DATA EXTRACTS Block Start

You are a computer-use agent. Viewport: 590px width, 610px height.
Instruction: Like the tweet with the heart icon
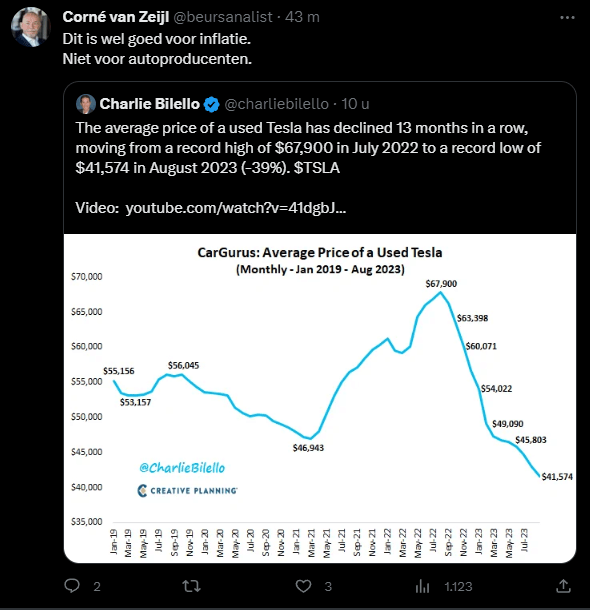point(303,586)
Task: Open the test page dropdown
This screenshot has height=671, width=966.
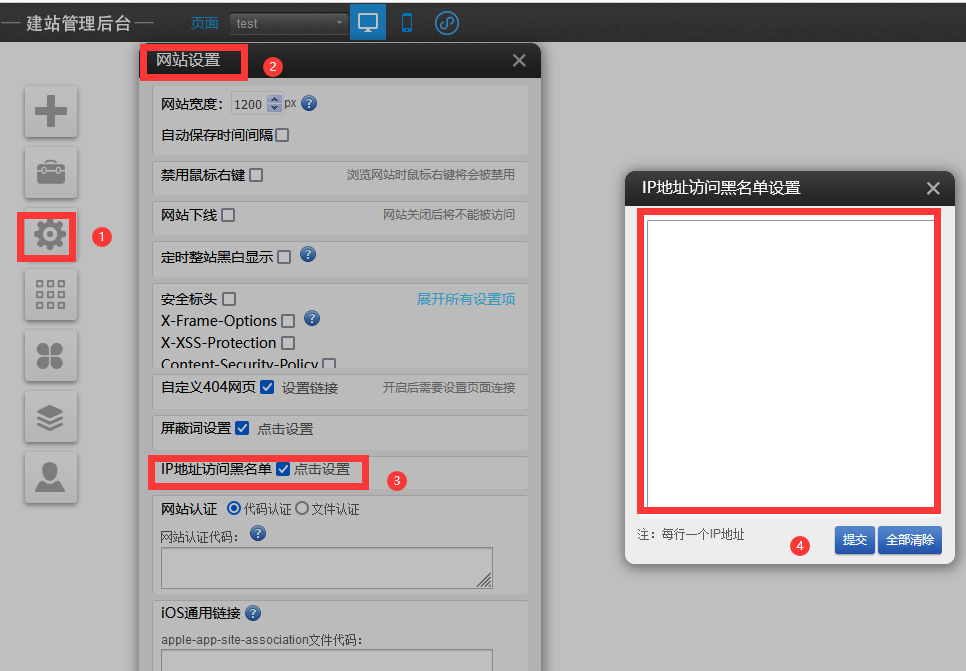Action: pyautogui.click(x=289, y=23)
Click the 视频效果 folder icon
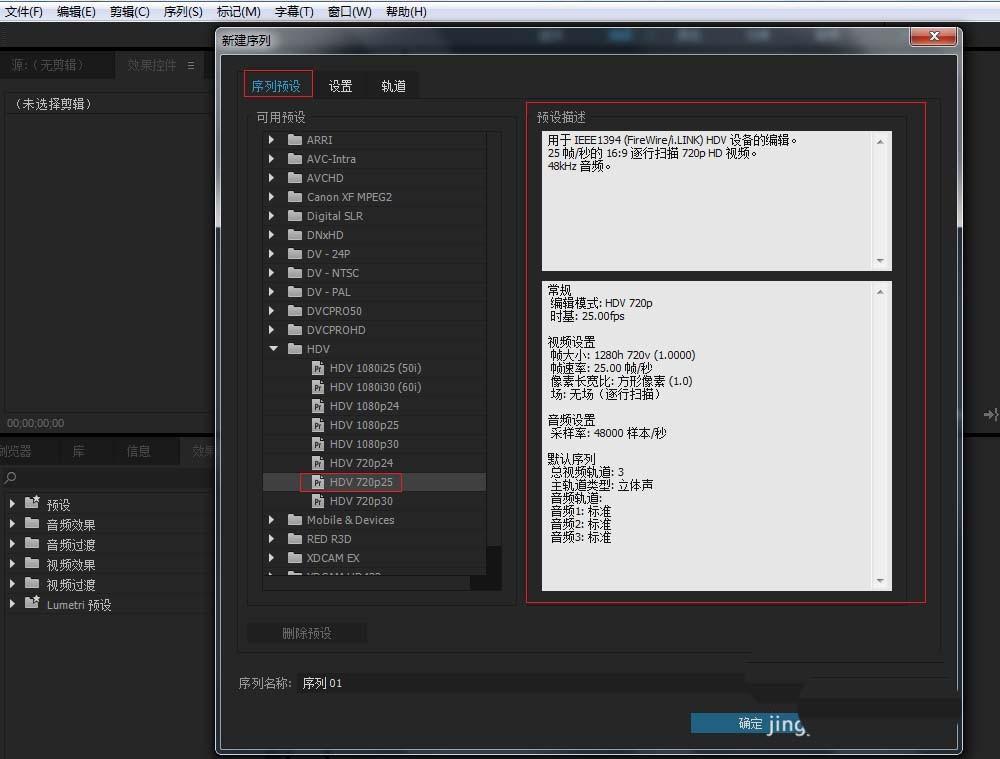 [x=32, y=564]
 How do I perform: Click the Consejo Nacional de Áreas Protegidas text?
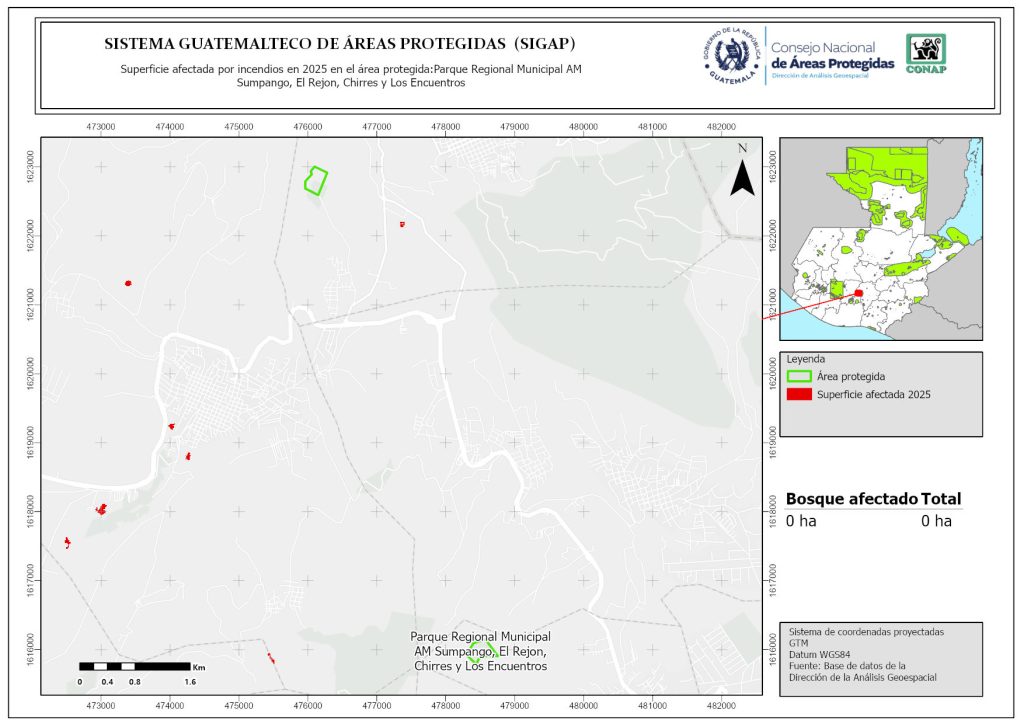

DATA EXTRACTS Block End

Please set down the lines above word for word and leave out the pictures.

▸ TASK RESULT:
You are a computer-use agent. Viewport: 590px width, 610px height.
Instruction: Like the tweet with the heart icon
point(303,586)
Task: Open the test page dropdown
This screenshot has height=671, width=966.
Action: pyautogui.click(x=289, y=23)
Click the 视频效果 folder icon
 [x=32, y=564]
 How do I perform: Click the Consejo Nacional de Áreas Protegidas text?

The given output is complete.